-- ENTRIES SUPPLIED follows --

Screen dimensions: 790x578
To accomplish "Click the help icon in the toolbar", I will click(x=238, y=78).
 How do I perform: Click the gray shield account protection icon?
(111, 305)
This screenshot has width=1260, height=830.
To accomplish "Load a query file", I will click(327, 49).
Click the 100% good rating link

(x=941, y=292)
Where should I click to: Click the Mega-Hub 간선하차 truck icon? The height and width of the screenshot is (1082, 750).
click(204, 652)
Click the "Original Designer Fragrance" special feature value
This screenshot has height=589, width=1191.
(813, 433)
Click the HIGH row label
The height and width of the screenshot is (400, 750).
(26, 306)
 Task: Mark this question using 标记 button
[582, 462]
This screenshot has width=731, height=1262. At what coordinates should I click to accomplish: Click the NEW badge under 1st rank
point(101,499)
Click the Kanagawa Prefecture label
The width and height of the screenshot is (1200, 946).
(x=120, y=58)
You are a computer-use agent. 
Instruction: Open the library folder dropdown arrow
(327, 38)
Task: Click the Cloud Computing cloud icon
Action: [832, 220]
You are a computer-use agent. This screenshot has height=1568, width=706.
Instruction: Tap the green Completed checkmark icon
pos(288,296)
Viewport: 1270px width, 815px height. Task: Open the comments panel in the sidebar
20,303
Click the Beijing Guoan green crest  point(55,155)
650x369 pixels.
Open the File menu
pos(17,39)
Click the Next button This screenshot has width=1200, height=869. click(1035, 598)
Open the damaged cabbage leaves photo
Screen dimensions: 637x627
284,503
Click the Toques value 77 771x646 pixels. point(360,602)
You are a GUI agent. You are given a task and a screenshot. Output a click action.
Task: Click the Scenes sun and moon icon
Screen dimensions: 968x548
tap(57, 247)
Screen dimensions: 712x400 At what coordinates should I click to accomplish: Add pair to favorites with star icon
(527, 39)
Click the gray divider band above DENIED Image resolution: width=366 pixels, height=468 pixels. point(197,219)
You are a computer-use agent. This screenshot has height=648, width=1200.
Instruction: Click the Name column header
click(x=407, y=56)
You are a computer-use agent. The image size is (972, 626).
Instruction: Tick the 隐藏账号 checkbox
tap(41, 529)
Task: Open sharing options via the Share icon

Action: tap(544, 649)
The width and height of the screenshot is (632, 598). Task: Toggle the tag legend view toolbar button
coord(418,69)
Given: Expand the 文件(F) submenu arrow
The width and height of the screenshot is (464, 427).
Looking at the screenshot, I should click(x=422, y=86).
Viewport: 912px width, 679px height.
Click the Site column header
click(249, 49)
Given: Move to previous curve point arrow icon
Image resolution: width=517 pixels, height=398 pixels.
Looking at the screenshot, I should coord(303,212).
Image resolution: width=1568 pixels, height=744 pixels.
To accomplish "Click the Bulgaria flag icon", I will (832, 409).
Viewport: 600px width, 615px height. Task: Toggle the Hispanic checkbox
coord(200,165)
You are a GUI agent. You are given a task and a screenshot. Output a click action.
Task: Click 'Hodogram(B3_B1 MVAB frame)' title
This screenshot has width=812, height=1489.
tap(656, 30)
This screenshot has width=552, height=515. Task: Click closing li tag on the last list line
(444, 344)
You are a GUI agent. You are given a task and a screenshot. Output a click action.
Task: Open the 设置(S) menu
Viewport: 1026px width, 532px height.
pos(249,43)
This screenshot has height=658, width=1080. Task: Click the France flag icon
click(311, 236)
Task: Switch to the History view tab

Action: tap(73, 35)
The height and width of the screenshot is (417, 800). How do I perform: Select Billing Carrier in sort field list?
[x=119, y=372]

-- ENTRIES SUPPLIED concluded --

# [REQUIREMENT]
Print out the entire listing. Keep every line exact.

# [REPLY]
Screen dimensions: 790x578
To accomplish "Click the help icon in the toolbar", I will click(x=238, y=78).
 How do I perform: Click the gray shield account protection icon?
(111, 305)
This screenshot has width=1260, height=830.
To accomplish "Load a query file", I will click(327, 49).
Click the 100% good rating link

(x=941, y=292)
Where should I click to: Click the Mega-Hub 간선하차 truck icon? The height and width of the screenshot is (1082, 750).
click(204, 652)
Click the "Original Designer Fragrance" special feature value
This screenshot has height=589, width=1191.
(813, 433)
Click the HIGH row label
The height and width of the screenshot is (400, 750).
(26, 306)
 Task: Mark this question using 标记 button
[582, 462]
This screenshot has width=731, height=1262. At what coordinates should I click to accomplish: Click the NEW badge under 1st rank
point(101,499)
Click the Kanagawa Prefecture label
The width and height of the screenshot is (1200, 946).
(x=120, y=58)
You are a computer-use agent. 
Instruction: Open the library folder dropdown arrow
(327, 38)
Task: Click the Cloud Computing cloud icon
Action: [832, 220]
You are a computer-use agent. This screenshot has height=1568, width=706.
Instruction: Tap the green Completed checkmark icon
pos(288,296)
Viewport: 1270px width, 815px height. Task: Open the comments panel in the sidebar
20,303
Click the Beijing Guoan green crest  point(55,155)
650x369 pixels.
Open the File menu
pos(17,39)
Click the Next button This screenshot has width=1200, height=869. click(1035, 598)
Open the damaged cabbage leaves photo
Screen dimensions: 637x627
284,503
Click the Toques value 77 771x646 pixels. point(360,602)
You are a GUI agent. You are given a task and a screenshot. Output a click action.
Task: Click the Scenes sun and moon icon
Screen dimensions: 968x548
tap(57, 247)
Screen dimensions: 712x400 At what coordinates should I click to accomplish: Add pair to favorites with star icon
(527, 39)
Click the gray divider band above DENIED Image resolution: width=366 pixels, height=468 pixels. point(197,219)
You are a computer-use agent. This screenshot has height=648, width=1200.
Instruction: Click the Name column header
click(x=407, y=56)
You are a computer-use agent. The image size is (972, 626).
Instruction: Tick the 隐藏账号 checkbox
tap(41, 529)
Task: Open sharing options via the Share icon

Action: tap(544, 649)
The width and height of the screenshot is (632, 598). Task: Toggle the tag legend view toolbar button
coord(418,69)
Given: Expand the 文件(F) submenu arrow
The width and height of the screenshot is (464, 427).
Looking at the screenshot, I should click(x=422, y=86).
Viewport: 912px width, 679px height.
Click the Site column header
click(249, 49)
Given: Move to previous curve point arrow icon
Image resolution: width=517 pixels, height=398 pixels.
Looking at the screenshot, I should coord(303,212).
Image resolution: width=1568 pixels, height=744 pixels.
To accomplish "Click the Bulgaria flag icon", I will (832, 409).
Viewport: 600px width, 615px height. Task: Toggle the Hispanic checkbox
coord(200,165)
You are a GUI agent. You are given a task and a screenshot. Output a click action.
Task: Click 'Hodogram(B3_B1 MVAB frame)' title
This screenshot has width=812, height=1489.
tap(656, 30)
This screenshot has width=552, height=515. Task: Click closing li tag on the last list line
(444, 344)
You are a GUI agent. You are given a task and a screenshot. Output a click action.
Task: Open the 设置(S) menu
Viewport: 1026px width, 532px height.
pos(249,43)
This screenshot has height=658, width=1080. Task: Click the France flag icon
click(311, 236)
Task: Switch to the History view tab

Action: tap(73, 35)
The height and width of the screenshot is (417, 800). How do I perform: Select Billing Carrier in sort field list?
[x=119, y=372]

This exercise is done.